▶ **WHAT THE TASK ASKS**
From the entries below, report how many lines contain the string "agent". Give only that number.

▶ **PROVIDED ENTRIES**

+++

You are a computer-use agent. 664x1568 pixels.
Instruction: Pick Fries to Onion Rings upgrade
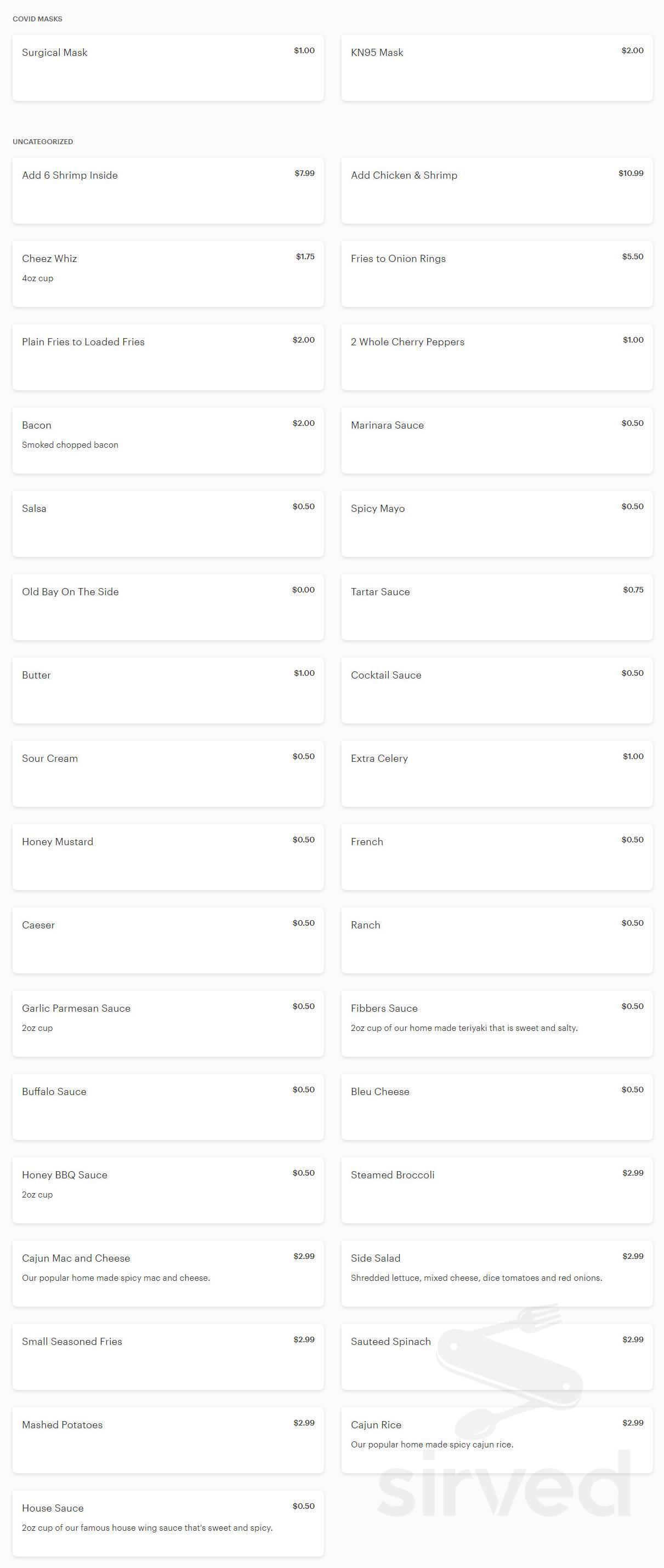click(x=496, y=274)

+++

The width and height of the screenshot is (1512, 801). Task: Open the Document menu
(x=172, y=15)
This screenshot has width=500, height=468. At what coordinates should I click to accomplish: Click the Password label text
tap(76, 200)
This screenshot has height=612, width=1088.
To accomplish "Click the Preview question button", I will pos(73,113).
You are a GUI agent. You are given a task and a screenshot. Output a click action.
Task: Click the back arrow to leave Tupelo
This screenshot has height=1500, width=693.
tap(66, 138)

+++

▶ **SOLVED EXERCISE**
2